Top of Study material

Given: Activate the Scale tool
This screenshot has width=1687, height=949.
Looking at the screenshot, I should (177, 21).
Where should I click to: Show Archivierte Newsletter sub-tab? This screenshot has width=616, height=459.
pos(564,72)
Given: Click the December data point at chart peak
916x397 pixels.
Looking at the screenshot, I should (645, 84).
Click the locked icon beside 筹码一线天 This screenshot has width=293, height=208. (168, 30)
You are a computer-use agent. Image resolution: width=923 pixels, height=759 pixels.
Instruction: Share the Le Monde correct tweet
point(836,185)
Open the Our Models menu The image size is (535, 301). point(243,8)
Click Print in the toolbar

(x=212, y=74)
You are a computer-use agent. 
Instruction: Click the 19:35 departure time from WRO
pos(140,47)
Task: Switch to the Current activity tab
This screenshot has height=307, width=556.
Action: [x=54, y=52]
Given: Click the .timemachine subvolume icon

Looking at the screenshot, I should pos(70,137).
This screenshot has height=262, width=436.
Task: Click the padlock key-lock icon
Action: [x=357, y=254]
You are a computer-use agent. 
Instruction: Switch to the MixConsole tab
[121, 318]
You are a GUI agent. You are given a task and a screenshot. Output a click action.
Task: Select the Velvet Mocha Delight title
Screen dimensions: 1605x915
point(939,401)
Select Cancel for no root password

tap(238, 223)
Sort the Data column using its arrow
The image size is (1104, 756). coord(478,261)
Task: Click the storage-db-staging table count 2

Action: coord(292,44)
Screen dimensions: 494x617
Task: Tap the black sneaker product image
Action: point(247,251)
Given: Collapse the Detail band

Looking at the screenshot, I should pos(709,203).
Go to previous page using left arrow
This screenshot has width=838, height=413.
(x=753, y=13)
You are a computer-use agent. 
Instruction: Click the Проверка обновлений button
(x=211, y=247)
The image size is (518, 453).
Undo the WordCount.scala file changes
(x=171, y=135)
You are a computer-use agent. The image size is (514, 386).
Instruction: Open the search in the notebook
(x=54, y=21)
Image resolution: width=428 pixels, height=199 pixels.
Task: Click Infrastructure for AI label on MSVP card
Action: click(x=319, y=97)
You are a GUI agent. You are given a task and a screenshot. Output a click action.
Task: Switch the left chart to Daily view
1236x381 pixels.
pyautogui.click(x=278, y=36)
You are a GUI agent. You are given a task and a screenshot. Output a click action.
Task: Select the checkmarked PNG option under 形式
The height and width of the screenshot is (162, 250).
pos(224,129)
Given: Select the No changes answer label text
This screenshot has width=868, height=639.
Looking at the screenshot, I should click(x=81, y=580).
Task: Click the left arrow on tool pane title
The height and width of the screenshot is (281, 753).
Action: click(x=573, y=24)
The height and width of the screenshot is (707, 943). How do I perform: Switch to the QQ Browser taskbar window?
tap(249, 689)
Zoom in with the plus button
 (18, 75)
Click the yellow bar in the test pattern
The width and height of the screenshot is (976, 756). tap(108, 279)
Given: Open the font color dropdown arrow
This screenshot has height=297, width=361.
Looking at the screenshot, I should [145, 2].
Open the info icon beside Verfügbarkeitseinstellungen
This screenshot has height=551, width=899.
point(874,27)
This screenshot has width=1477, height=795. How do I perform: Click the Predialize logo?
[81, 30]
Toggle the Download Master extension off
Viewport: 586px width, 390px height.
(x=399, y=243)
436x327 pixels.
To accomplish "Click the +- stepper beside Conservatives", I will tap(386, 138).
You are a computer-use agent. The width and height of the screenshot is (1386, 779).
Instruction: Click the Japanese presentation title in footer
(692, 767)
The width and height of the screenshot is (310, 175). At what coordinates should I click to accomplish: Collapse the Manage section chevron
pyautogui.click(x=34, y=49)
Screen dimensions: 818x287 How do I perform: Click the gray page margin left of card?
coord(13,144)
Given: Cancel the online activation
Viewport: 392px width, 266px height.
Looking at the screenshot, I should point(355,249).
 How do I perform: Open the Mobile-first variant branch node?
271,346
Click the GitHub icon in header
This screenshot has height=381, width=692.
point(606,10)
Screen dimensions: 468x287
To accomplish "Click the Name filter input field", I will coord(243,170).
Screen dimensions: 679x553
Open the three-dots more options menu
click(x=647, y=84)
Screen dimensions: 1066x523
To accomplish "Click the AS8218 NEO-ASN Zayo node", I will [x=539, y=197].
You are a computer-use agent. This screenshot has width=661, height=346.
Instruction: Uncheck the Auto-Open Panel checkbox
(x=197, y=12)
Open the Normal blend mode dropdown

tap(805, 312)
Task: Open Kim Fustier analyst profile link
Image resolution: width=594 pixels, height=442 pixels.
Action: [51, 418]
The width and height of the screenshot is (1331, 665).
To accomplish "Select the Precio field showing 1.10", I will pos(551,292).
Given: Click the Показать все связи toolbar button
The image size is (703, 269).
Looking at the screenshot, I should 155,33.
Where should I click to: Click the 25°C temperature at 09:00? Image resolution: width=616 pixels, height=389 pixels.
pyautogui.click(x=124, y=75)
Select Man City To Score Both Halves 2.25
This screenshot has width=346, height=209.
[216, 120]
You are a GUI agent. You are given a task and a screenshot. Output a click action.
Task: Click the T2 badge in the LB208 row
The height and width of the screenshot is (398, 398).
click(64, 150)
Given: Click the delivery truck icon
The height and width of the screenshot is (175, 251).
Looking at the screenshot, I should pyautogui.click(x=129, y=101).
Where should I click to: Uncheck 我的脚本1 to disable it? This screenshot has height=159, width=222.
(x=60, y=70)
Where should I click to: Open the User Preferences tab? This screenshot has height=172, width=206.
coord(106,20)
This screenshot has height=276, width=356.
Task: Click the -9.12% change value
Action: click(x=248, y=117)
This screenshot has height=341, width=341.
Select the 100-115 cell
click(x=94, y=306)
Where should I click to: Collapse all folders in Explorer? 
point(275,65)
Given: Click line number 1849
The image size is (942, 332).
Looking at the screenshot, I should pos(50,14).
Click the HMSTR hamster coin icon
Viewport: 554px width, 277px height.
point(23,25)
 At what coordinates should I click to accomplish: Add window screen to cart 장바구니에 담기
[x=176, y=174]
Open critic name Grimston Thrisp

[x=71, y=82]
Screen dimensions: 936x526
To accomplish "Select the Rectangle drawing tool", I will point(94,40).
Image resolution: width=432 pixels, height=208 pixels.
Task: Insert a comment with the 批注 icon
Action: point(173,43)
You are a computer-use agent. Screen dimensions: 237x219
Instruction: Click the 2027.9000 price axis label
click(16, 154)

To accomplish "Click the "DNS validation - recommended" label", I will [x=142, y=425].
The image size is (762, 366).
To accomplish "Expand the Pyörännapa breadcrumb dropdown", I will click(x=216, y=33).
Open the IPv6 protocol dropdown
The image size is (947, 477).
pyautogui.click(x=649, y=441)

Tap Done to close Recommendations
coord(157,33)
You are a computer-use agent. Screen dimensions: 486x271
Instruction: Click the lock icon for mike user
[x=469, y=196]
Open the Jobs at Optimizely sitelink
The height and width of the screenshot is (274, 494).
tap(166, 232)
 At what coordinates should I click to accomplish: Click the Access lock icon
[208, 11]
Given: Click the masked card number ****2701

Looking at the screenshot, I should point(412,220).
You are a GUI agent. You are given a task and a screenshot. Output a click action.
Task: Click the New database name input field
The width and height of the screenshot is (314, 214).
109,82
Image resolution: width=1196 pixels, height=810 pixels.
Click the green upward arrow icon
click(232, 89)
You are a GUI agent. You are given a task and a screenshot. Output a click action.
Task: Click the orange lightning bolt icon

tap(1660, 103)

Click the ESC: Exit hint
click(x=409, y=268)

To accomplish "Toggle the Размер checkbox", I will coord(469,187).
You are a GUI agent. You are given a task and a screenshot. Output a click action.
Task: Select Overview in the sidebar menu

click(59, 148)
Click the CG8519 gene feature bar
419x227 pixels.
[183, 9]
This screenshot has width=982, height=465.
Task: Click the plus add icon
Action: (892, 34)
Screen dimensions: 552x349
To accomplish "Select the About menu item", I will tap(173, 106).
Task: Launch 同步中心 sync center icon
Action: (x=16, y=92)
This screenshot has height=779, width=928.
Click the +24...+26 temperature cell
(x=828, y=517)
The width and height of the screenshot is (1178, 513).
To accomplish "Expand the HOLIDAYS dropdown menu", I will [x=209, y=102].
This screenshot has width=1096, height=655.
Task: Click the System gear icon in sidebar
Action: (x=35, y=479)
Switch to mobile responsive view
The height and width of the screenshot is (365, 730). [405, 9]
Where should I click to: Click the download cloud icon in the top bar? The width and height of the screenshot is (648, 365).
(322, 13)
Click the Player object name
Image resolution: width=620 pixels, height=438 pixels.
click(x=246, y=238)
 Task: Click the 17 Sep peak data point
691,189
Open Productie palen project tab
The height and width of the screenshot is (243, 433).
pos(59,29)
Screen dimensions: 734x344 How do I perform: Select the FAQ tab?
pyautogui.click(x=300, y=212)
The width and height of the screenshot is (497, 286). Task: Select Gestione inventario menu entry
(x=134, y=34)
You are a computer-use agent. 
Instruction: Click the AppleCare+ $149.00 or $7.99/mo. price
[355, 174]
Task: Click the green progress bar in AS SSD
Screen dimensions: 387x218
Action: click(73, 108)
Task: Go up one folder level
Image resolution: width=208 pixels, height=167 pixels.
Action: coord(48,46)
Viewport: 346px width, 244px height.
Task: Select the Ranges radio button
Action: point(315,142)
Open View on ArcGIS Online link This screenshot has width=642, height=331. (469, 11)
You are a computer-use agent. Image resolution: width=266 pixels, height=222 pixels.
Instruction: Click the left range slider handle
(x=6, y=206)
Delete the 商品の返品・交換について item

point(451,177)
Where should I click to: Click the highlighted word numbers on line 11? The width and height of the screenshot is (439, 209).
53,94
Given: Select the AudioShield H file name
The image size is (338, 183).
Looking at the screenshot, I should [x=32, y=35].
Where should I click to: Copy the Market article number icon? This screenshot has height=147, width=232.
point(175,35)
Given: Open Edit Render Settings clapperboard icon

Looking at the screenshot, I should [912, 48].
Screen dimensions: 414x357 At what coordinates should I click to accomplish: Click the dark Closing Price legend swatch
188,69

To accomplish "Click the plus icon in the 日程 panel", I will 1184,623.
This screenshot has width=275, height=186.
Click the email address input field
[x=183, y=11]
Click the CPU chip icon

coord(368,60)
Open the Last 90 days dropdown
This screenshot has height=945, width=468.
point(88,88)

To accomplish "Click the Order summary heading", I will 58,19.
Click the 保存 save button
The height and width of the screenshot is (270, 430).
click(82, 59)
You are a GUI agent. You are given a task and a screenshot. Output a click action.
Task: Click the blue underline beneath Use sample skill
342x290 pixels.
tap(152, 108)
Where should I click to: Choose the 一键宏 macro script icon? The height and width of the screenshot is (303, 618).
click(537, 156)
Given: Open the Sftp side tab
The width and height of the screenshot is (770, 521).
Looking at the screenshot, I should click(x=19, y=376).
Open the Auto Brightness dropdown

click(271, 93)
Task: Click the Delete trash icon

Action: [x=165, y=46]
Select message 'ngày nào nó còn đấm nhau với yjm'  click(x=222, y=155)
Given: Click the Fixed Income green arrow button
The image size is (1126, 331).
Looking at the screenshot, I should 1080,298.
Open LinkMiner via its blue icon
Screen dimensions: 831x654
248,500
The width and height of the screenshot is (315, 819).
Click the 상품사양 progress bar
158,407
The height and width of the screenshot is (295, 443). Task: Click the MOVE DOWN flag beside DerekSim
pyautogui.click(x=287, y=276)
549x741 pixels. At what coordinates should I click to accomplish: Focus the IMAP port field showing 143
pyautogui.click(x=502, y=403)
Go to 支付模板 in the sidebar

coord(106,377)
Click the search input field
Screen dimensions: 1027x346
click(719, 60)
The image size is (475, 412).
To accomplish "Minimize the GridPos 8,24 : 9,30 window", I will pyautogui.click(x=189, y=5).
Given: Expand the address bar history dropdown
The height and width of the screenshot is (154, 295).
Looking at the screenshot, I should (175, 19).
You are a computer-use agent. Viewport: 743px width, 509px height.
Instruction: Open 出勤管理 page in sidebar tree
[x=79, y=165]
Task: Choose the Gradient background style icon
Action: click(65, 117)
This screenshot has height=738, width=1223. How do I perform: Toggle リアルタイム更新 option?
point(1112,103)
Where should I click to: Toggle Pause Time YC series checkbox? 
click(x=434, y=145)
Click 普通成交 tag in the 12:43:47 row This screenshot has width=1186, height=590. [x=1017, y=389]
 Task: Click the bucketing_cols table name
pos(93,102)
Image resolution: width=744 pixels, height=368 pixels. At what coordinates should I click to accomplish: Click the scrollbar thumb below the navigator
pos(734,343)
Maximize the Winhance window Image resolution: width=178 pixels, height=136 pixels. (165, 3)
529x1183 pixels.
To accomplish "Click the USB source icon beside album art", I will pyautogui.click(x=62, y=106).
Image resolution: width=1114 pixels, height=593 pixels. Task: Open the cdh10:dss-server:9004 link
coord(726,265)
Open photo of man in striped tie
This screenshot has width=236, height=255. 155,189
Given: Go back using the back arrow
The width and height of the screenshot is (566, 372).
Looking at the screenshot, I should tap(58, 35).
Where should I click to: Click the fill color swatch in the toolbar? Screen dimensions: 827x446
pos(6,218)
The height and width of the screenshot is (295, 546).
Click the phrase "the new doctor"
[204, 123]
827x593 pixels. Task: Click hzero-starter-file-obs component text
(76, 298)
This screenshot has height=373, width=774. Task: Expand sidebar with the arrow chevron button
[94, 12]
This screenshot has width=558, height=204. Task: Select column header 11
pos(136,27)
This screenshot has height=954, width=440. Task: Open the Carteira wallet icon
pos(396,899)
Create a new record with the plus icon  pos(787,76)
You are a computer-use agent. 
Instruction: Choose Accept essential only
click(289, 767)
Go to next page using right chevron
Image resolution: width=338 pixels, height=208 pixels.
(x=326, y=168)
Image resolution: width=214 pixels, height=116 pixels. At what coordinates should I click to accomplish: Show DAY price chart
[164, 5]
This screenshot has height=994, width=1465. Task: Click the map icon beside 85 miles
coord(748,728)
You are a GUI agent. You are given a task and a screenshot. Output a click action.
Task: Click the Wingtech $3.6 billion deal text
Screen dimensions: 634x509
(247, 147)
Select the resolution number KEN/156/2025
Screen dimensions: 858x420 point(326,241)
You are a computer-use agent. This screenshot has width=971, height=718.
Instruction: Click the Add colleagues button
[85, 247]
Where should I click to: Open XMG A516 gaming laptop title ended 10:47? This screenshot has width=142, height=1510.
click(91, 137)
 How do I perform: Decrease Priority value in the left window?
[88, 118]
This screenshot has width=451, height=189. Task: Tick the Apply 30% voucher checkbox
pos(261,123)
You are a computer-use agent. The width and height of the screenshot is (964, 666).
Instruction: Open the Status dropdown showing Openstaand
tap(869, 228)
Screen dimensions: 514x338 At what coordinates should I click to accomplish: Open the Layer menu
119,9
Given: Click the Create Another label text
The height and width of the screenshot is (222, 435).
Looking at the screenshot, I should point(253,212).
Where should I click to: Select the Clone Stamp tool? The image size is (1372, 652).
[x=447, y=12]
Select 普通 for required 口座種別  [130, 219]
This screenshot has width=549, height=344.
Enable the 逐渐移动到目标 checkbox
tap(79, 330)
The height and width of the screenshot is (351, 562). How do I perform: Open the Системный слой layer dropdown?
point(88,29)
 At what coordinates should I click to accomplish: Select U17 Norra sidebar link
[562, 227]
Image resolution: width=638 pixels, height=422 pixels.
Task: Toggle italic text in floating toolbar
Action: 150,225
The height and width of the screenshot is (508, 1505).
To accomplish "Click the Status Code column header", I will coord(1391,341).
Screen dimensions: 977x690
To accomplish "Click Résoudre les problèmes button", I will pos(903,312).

Bottom of Study material

*What is needed*: Which lines should be output? Exactly those from the first line of the data through the line containing "Go to previous page using left arrow", inclusive.

*Exercise answer*:
Given: Activate the Scale tool
This screenshot has width=1687, height=949.
Looking at the screenshot, I should (177, 21).
Where should I click to: Show Archivierte Newsletter sub-tab? This screenshot has width=616, height=459.
pos(564,72)
Given: Click the December data point at chart peak
916x397 pixels.
Looking at the screenshot, I should (645, 84).
Click the locked icon beside 筹码一线天 This screenshot has width=293, height=208. (168, 30)
You are a computer-use agent. Image resolution: width=923 pixels, height=759 pixels.
Instruction: Share the Le Monde correct tweet
point(836,185)
Open the Our Models menu The image size is (535, 301). point(243,8)
Click Print in the toolbar

(x=212, y=74)
You are a computer-use agent. 
Instruction: Click the 19:35 departure time from WRO
pos(140,47)
Task: Switch to the Current activity tab
This screenshot has height=307, width=556.
Action: [x=54, y=52]
Given: Click the .timemachine subvolume icon

Looking at the screenshot, I should pos(70,137).
This screenshot has height=262, width=436.
Task: Click the padlock key-lock icon
Action: [x=357, y=254]
You are a computer-use agent. 
Instruction: Switch to the MixConsole tab
[121, 318]
You are a GUI agent. You are given a task and a screenshot. Output a click action.
Task: Select the Velvet Mocha Delight title
Screen dimensions: 1605x915
point(939,401)
Select Cancel for no root password

tap(238, 223)
Sort the Data column using its arrow
The image size is (1104, 756). coord(478,261)
Task: Click the storage-db-staging table count 2

Action: coord(292,44)
Screen dimensions: 494x617
Task: Tap the black sneaker product image
Action: point(247,251)
Given: Collapse the Detail band

Looking at the screenshot, I should pos(709,203).
Go to previous page using left arrow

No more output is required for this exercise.